I was standing outside my building today having a smoke and watching this squirrel spaz out.
We have trees all over the place, and the front of the building has ivy growing maybe 50 feet up it. The squirrels will climb the trees, and jump from tree to tree, and jump from the trees to the building.
I don't know what they're up to, but it's entertaining to watch.
Today I figured that this one particular squirrel must have gotten into one of the bottling lines or something because it was obviously under the influence of something. I've never seen a squirrel, never known for their sedentary ways, move so quickly and frantically.
This thing would climb one tree, then jump to the ivy on the side of the building. It would then immediately climb up a little higher and jump to another tree, then climb down to the ground. Then it would climb the first tree again and the pattern would repeat.
One of these circuits took about 10 seconds. I watched about 20 of them.
I'm not really sure what happened. I took my eyes off the squirrel for a second, and I heard it scream.
Did you know that squirrels can scream? Well they can, if they're pissed enough. Or scared enough.
Maybe it misjudged the distance to the tree. Maybe it misjudged how tired it was getting from all the spazzing out it was doing. Maybe a sudden breeze moved the branch. I don't know. What I do know is that the squirrel screamed, and then it fell about 40 feet onto the sidewalk.
The squirrel bounced. I was sickened.
The sound was exactly like you'd hear if you took two pool balls and struck them together. It was the sound of many small bones breaking at the same time. It was the sound of a skull shattering. It was the sound of something dying.
I'd say that I'm pretty normal when it comes to liking animals. If they're cute then I like them. If they have eight legs or beady eyes, well then not so much. So possums and spiders are out, but squirrels are definitely in the like column.

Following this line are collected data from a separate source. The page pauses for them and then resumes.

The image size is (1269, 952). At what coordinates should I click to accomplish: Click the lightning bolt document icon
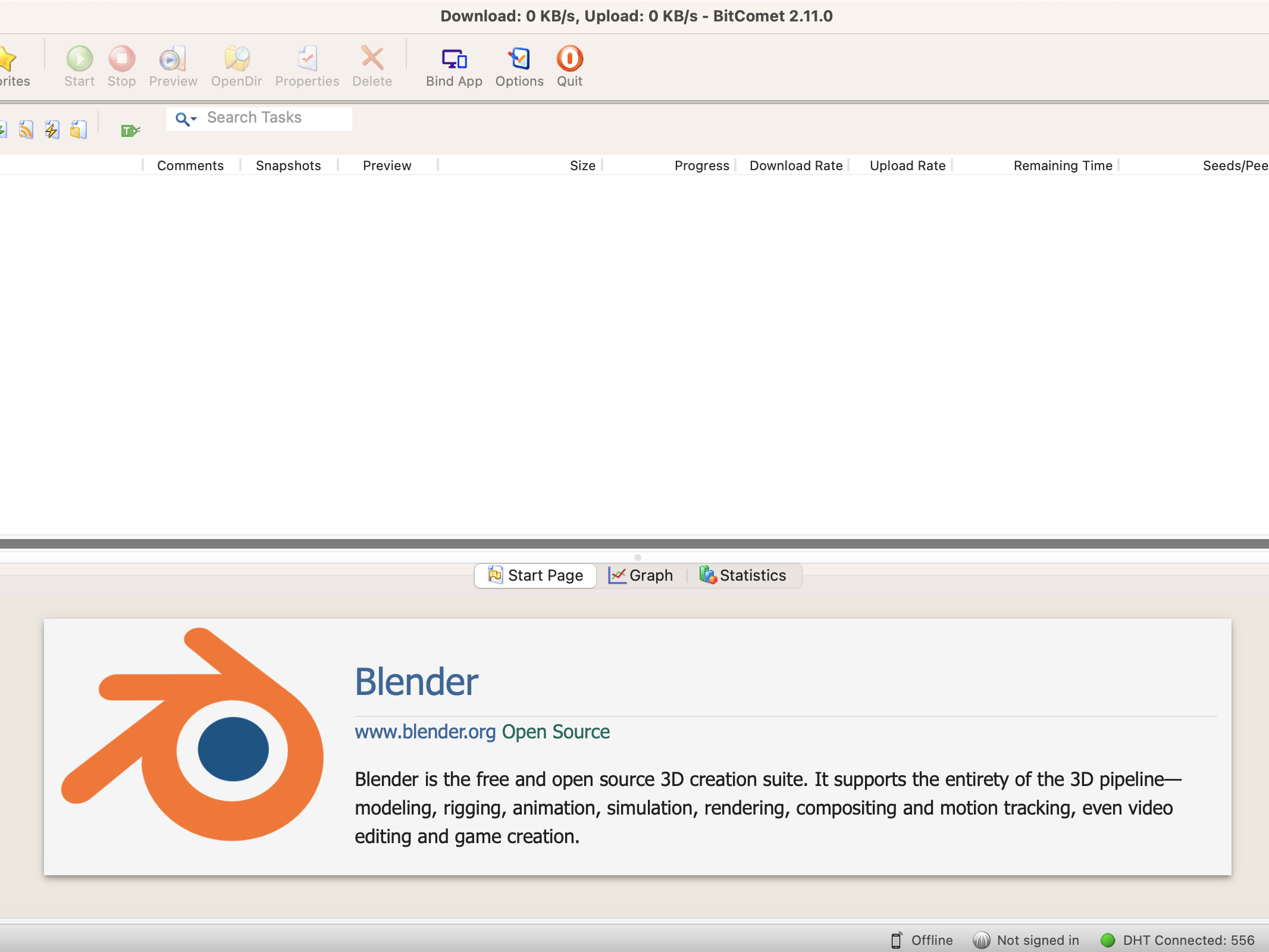(x=52, y=130)
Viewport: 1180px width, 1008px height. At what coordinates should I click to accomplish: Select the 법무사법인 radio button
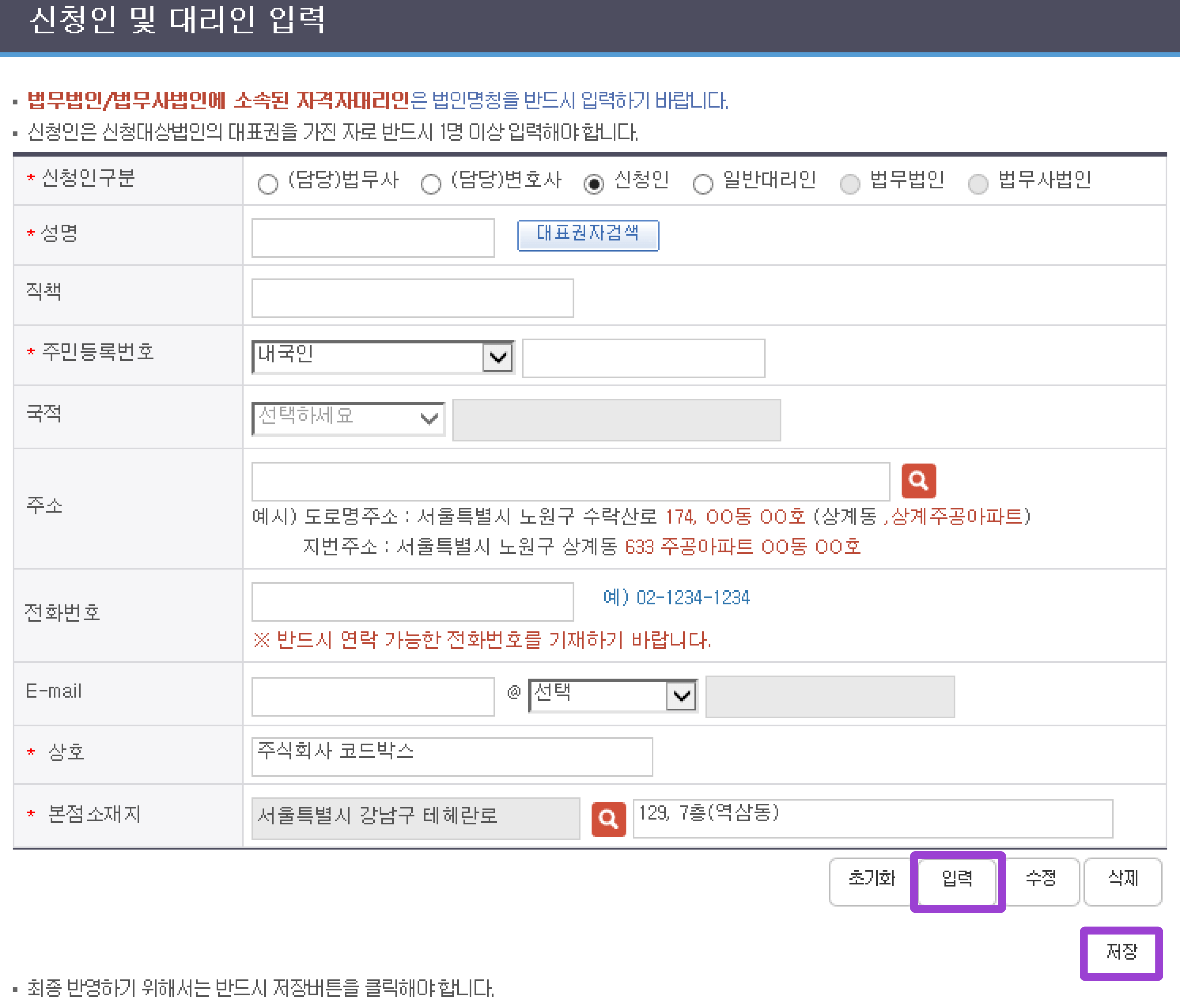click(978, 184)
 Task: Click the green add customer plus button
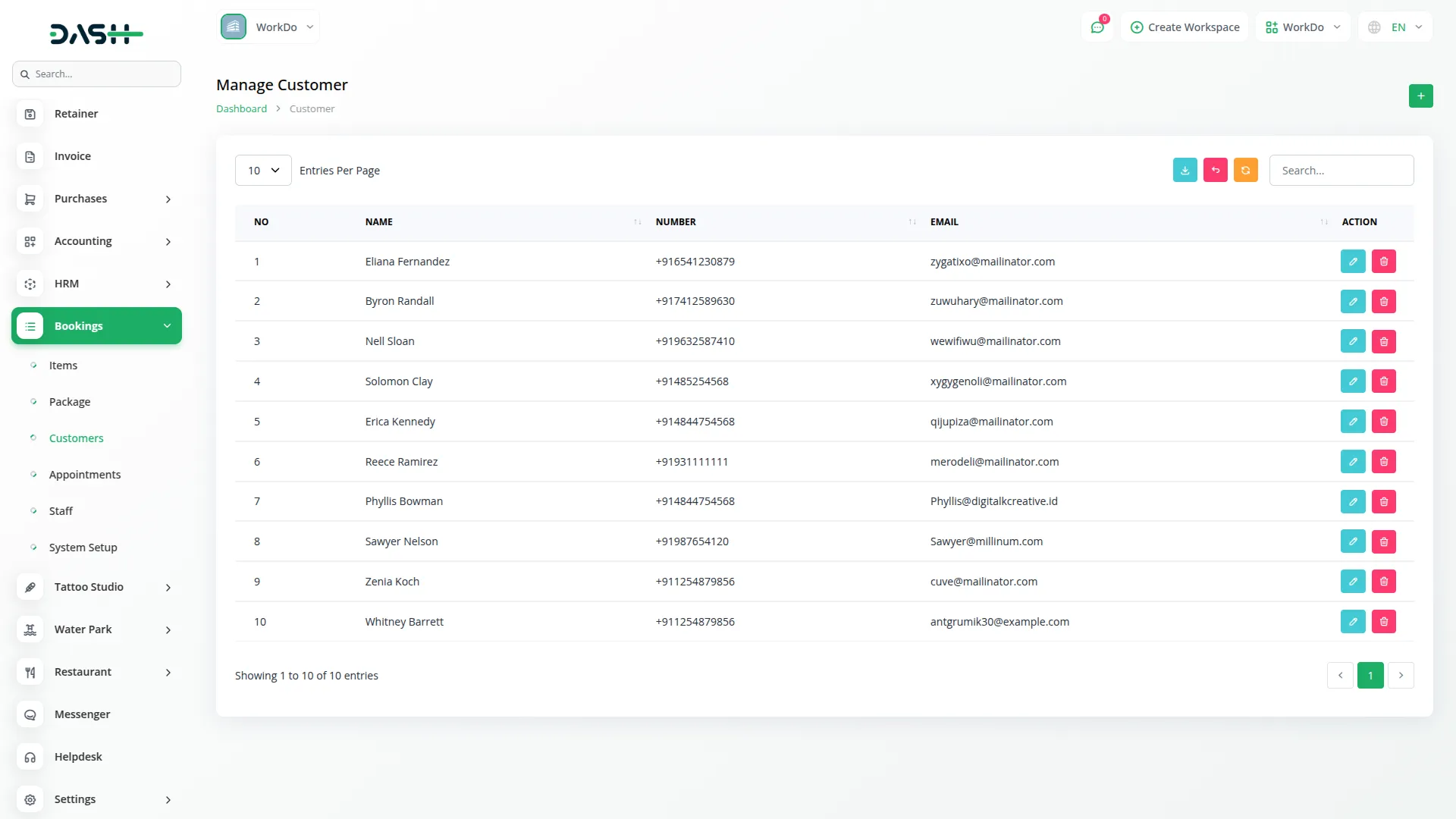click(1420, 96)
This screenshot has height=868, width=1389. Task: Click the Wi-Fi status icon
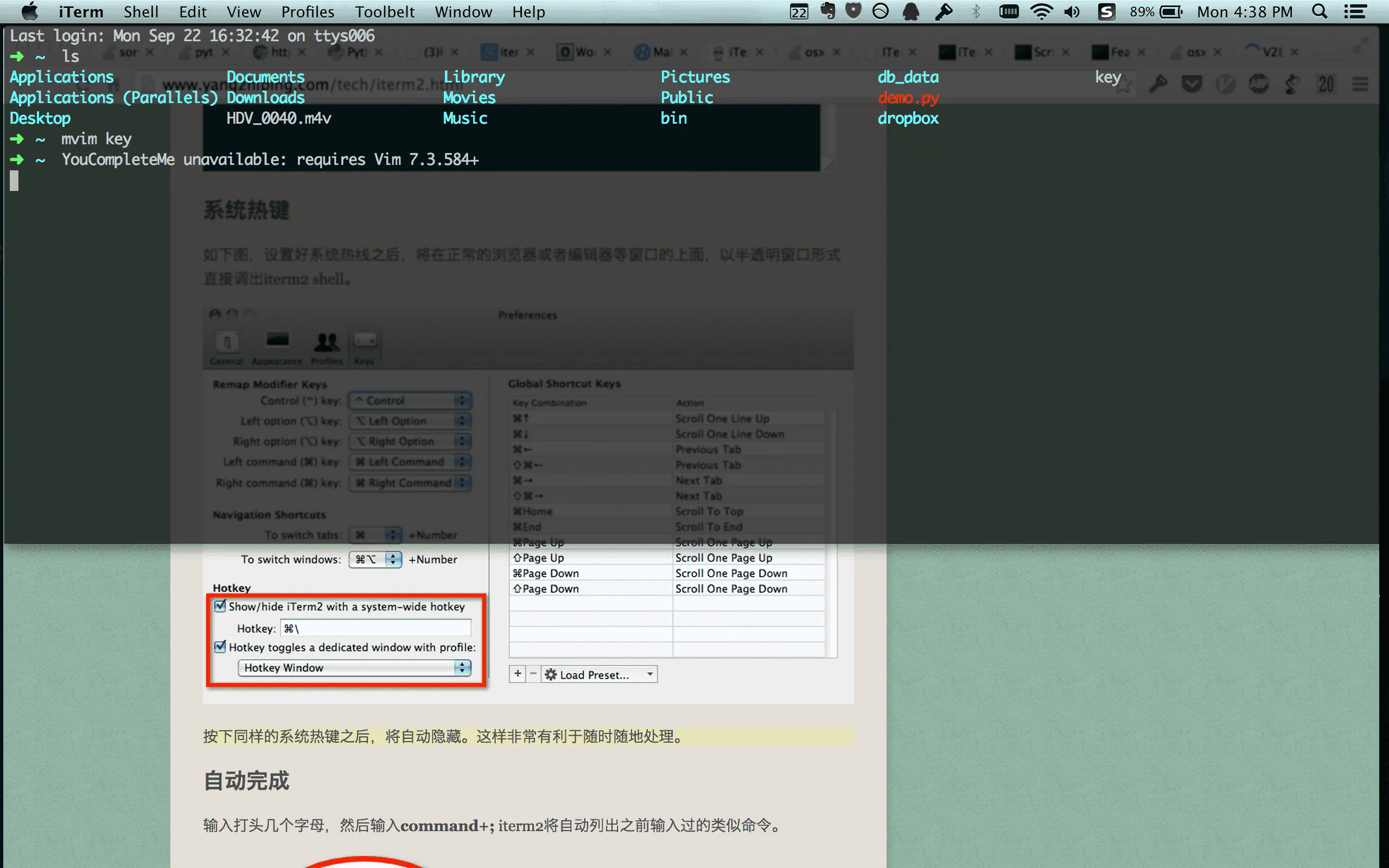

I took a second or two to work up my nerve, then walked to see if the squirrel was alive. I was sure that it would be dead. Hoping that it'd be dead actually. Because if it was alive and hurt as badly as that sickening sound and that horrific bounce indicated, if it was hurt that badly, then I was going to step on it. I was going to kill it and put out of its misery.
I could see the squirrel laying on the sidewalk when I started walking toward it. It hadn't moved. How could it have moved? It was dead. But I had to make sure, and I walked around some bushes that hid the squirrel from my view for a second. I remember wondering how much blood I'd get on my work shoes if I had to step on it and kill it. I wondered if I'd really be able to go through with it.
When I rounded the bushes, the squirrel was gone.
There had been no noise, no rustling of the shrubbery. There had been nothing. It was there one second and then gone the next.
I've heard that some animals, in the last seconds of their life, will often summon every last bit of energy and strength they have and just run. Run to hide, somewhere safe. Run to heal, somewhere warm. Run to die, somewhere private.
I don't know where this squirrel went to die. All I know is that, wherever it went, it went there fast.
It was a spaz right up to the very end.